Wendysue Thu 26-May-16 00:42:01

Abigailanne, I agree with PPs, especially Faye. IMO, DS and DIL are behaving in a very immature way, but they may feel as if you're saying without actually saying it, "We love GD more than DS; she's more important to us than anyone else; and/or we favor DD and SIL cuz they gave us a GC."

Balancing the scenario, by having more photos up of DS and DIL, if you don't already, as Faye suggests, may help alleviate the problem. Not that anyone has the right to a say in anyone else' decor. But if you want to try to ease their jealousy, adding a few more pics of them may be easy enough and worth giving a try.

It also may help to even out the number of Christmas presents a little more (if that's an issue). Also, perhaps paying more attention to DS and DIL when GD is around, asking them questions about their lives, and so on (again if you don't do that already).

I know it can be hard to focus on anyone else when an adorable child is around, especially if you don't get to see them all that often. So maybe DS and DIL are on the right track and it's better if they're not there when DD and family are. Sad for the sibling and uncle/niece and aunt/niece relationships, I know. But it may be necessary.

But Christmas is a long way off. If you manage to balance out the photos and such, perhaps they'll change their minds about not joining you for it, as we get nearer to the holliday(it's still a long way off). But if not, I think you should just let it be. Maybe see them, separately, on an alternate day, during the Christmas season. Or enjoy other events with them when DD and family back in Australia.

Faye Wed 25-May-16 23:32:40

*Dd should be DS

Faye Wed 25-May-16 23:31:43

I think it would be nice if you had some photos of your son and DIL around your house too, that's if you don't already. Your DD and DIL might feel that they are not an important part of the family.

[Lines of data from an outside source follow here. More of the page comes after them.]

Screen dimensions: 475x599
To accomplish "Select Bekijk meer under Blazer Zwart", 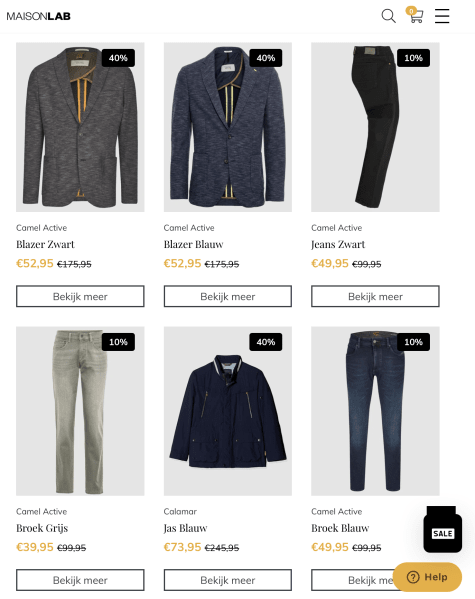I will [80, 296].
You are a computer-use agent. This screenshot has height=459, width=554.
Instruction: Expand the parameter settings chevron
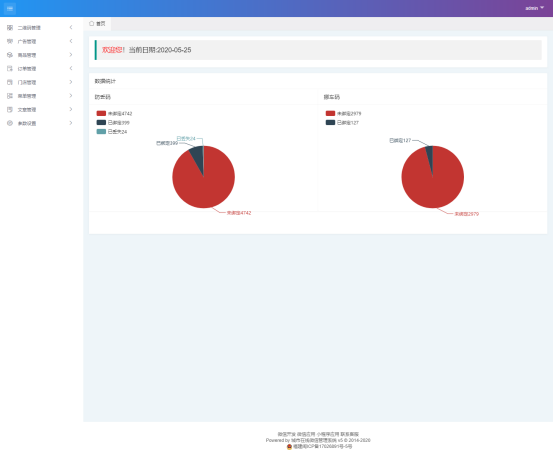pos(71,123)
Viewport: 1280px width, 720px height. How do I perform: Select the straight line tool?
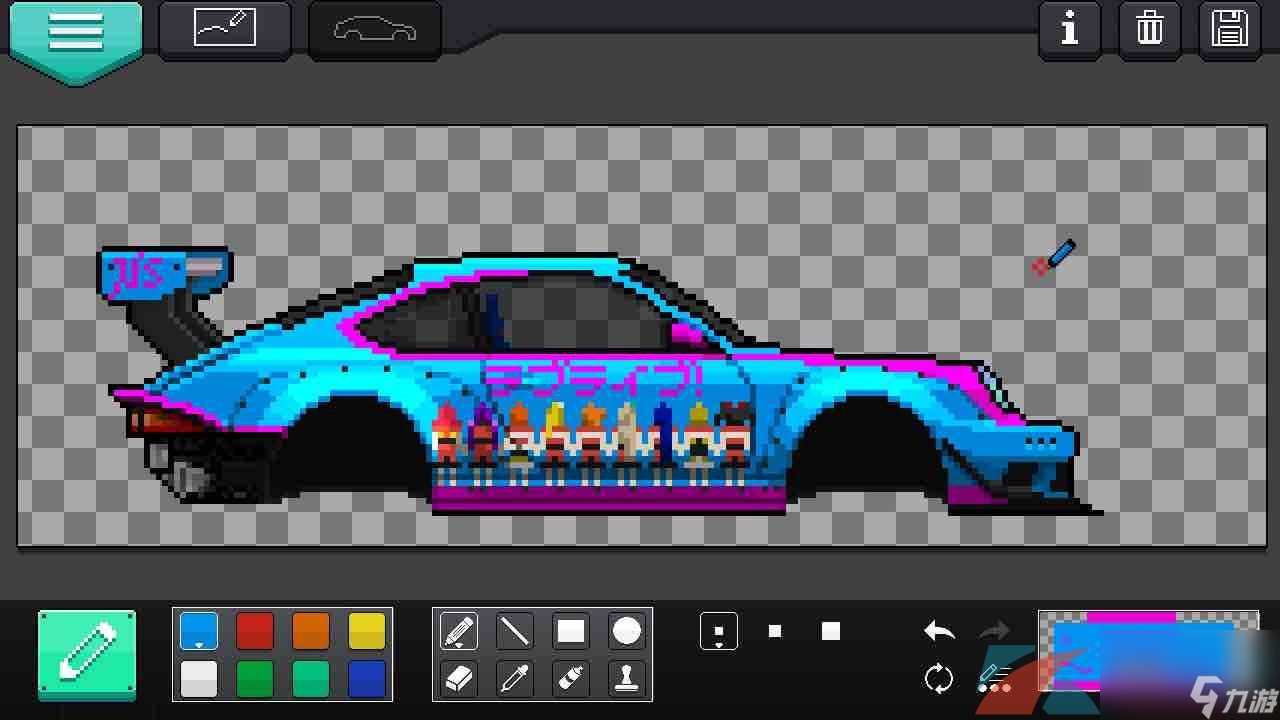515,632
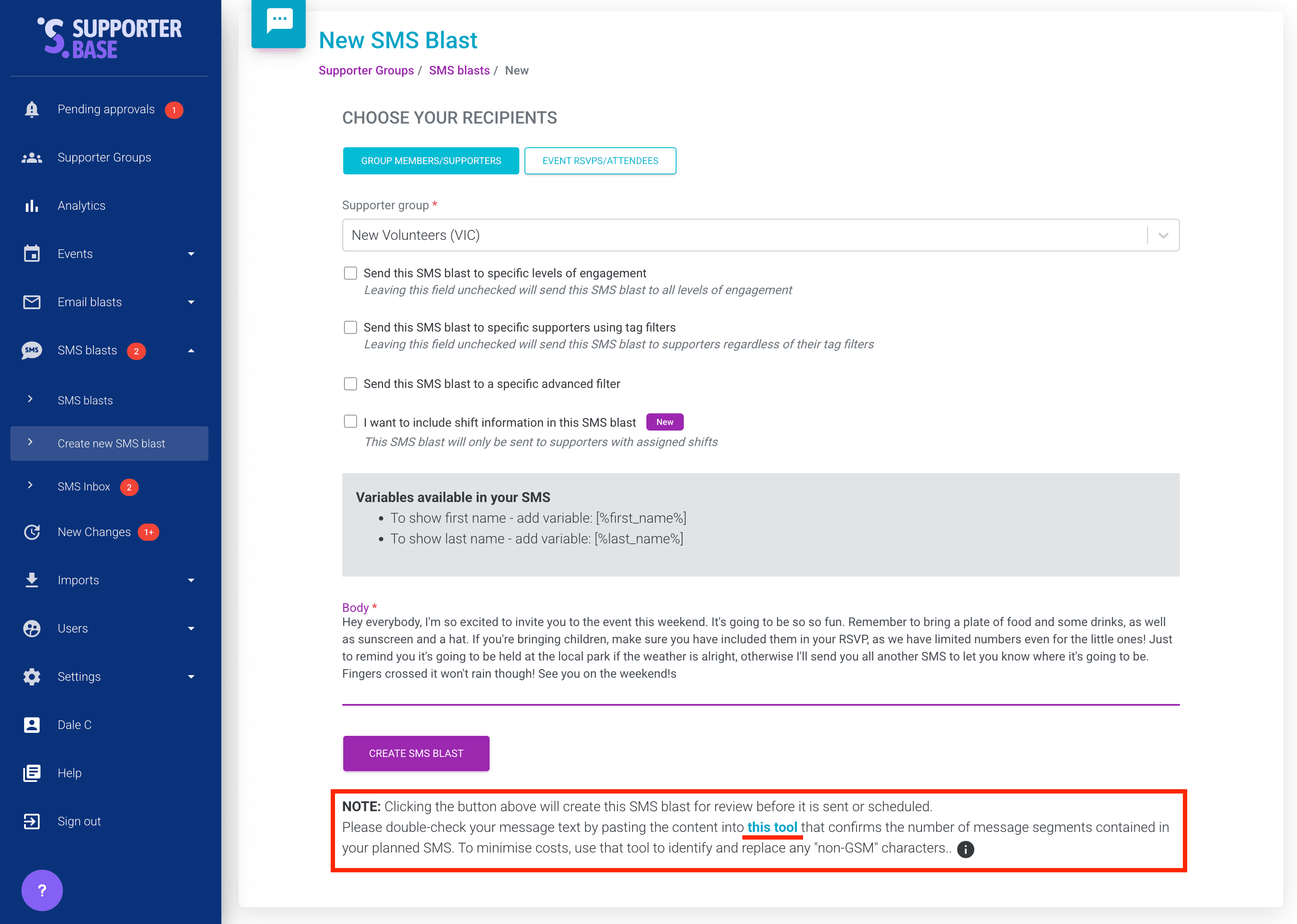Switch to Event RSVPs/Attendees tab

pyautogui.click(x=599, y=161)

It does seem as though your DIL may want children herself and seeing all those photos of your GD is hurtful. It probably has nothing at all to do with them disliking your GD, though I would tone down your adoration of your GD in front of them.

If your DIL ever does get pregnant it would be helpful if you let her know you will love her DC just as much as DGD.

Indinana Wed 25-May-16 21:53:07

I'm inclined to wonder if she doesn't actually agree with her husband on the 'no children' rule. Maybe she went along with it and married him because she loves him, all the time hoping she'd get him to change his mind. So the constant reminders of your GD around your home are just much too upsetting for her.

tanith Wed 25-May-16 21:53:04

It is sad for parents when their children grow up and gain partners/spouses and their loyalties alter, but its the way of the world and we parents have to just accept their decision to support their own family even if that consists of the two of them. Enjoy your granddaughter just how you want but maybe when other grandchildren come along your first granddaughter won't be the centre of attention as it will be shared amongst them.

Abigailanne Wed 25-May-16 21:46:04

Hi tanith, This is the latest issue, it changes from year to year but this is the biggest! She can't/won't spend Christmas with the family as she can't bear to see us making our granddaughter & I quote "her the centre of your univers, it would spoil Christmas for me" unquote. Quite sad, but even sadder is that my son agrees! Thank you for your advice x

tanith Wed 25-May-16 20:51:36

Doesn't sound like you have a very good relationship with your dil Abigailanne what a shame, so are the problems she's created to do with your granddaughter or another problem entirely? I would just ignore anything she says about your granddaughter its not really her business how many or what sort of pics you have in your house so don't let it wind you up by ignoring it.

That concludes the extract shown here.